I don't know about you, but I'm glad we have a reason to call Jose on the phone again. Sure, he's done some unsavory things in his day, but few athletes, if any, are good for more shits and giggles than Josie. Some other things I'd like to discuss:
  • In NBA news, former Net/Rocket/T-Wolf and current troublemaker Eddie Griffin got caught flogging his dolphin watching porn. What's wrong with this, you ask? Well, he was also driving. Yeah, not recommended (Griffin crashed his car). You know what else isn't recommended? Telling a witness to the accident that you were masturbating, which Griffin did. Honestly, does Eddie G. think that qualifies as a legit excuse? Does he realize that it would be better to tell a witness absolutely anything else other than what he confessed? Would have been wiser from a PR standpoint to say he was trying to light up a joint and crashed when he accidentally dropped the match between his legs. Of course, there is the small problem of that being illegal, but you know what I mean. This guy just doesn't get it. And as a punishment, I'm taking away the DVD players in his car, which I will then sell on eBay.
  • As you've probably noticed, I've been killing, or at the very least vigorously bludgeoning the Hawks of late for their recent personnel moves, not the least irksome of which has been their steadfast refusal to acquire a quality point guard, but tally one for those lummoxes in the ATL front office for their signing of Speedy Claxton. He's not necessarily the most dynamic player out there, but every time I've watched him I've thought the guy was a pretty good (and at times very good) player. Also, he just doesn't seem like the kind of player the Hawks would think to target, which is, I believe, a very good sign. Or at least that's how I'm choosing to spin it.
  • Quick celebrity update: Larry King farted, and David Hasselhoff got an ouchie while he was shaving and had to have surgery. No word on whether or not he got a call from Dirk Nowitzki while he was in the hospital. By the way, the German word for "ouchie" is "verletzung."
  • Can you imagine being given a job at your older brother's place of business, rising through the ranks incredibly quickly, coming up and proving that you're far better than your brother at what you both do (and really always have been), making such a strong impression that ultimately your higher-paid brother gets the ax from the employer and you take his spot? That's pretty much what just went down between the Weaver brothers of the Los Angeles Angels of Anaheim, California, USA. In goes Jered, out goes Jeff. AWK-ward.
By the way, happy 4th of July. I'm in Europe, or some place that looks vaguely like Europe and where some people don't wear underarm deodorant, which leads me to believe it's
Europe. So I hope you have a lovely barbeque without me, you bastards. The closest I'll be coming to a barbeque will be if I happen to stumble across a herd of yaks who have spontaneously been engulfed in flames. Mmm...yaks.

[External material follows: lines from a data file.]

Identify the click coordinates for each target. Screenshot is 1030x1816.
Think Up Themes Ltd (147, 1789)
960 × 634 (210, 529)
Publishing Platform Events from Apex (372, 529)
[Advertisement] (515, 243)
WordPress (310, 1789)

Okay, in case you can't tell, I've lost it (I think it's something in the water here -- which, for the record, I am not drinking). But before I go, please do say hello to your irritating relatives for me. And if you get an opportunity at any point to use the phrase "If it's gonna be that kind of party, I'm gonna stick my dick in the mashed potatoes" -- by all means, do it.

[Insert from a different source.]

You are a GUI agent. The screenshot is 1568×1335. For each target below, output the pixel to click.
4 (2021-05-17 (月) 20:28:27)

Heavens to Betsy, I am punchy. Sleep is imminent. Go Whalers. I'm out.

*Footnote: attempt to be brief failed miserably.


Blogger The Bird said...

Thanks for the shout-out, OCC. From what I recall though, Jose blew out his arm throwing fastballs (mid-80s or so, I think), not knuckleballs. Word is that Jose has always been able to throw the knuckler (he claims) but this is his first chance to do so professionally.